### Aim of the task
Only the number is wanted: how many lines below contain "agent"?

### Supplied material

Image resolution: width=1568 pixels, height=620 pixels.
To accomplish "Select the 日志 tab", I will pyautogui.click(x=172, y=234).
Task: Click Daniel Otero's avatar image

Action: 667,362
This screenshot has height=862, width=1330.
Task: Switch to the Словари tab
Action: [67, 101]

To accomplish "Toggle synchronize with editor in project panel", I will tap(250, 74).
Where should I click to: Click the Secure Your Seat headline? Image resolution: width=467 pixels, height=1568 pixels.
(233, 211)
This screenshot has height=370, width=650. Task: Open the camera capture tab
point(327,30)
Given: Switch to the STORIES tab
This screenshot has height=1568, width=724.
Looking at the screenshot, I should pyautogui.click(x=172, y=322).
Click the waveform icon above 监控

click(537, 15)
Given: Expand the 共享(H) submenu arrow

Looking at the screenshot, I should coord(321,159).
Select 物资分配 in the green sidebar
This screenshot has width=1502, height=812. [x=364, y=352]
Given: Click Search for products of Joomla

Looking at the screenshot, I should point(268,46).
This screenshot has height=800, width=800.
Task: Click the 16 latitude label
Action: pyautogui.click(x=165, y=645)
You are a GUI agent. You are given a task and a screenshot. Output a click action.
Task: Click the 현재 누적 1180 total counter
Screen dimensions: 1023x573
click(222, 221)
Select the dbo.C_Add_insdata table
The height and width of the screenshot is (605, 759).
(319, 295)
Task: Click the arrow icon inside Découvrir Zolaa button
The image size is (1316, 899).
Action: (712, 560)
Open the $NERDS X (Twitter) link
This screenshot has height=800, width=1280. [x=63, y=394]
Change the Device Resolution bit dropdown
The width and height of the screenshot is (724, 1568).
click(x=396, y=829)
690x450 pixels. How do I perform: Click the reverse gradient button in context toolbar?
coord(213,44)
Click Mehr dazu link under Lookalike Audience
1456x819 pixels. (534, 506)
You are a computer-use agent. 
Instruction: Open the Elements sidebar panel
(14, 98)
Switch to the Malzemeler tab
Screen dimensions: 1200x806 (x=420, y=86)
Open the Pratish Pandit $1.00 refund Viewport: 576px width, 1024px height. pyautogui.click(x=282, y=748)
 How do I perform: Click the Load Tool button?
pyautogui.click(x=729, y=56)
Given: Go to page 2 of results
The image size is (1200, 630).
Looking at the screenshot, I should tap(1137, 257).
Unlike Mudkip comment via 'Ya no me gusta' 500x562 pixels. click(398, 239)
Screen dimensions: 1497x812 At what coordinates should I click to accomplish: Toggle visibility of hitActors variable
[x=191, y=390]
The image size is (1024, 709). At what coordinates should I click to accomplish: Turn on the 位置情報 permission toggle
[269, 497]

### Exercise output
2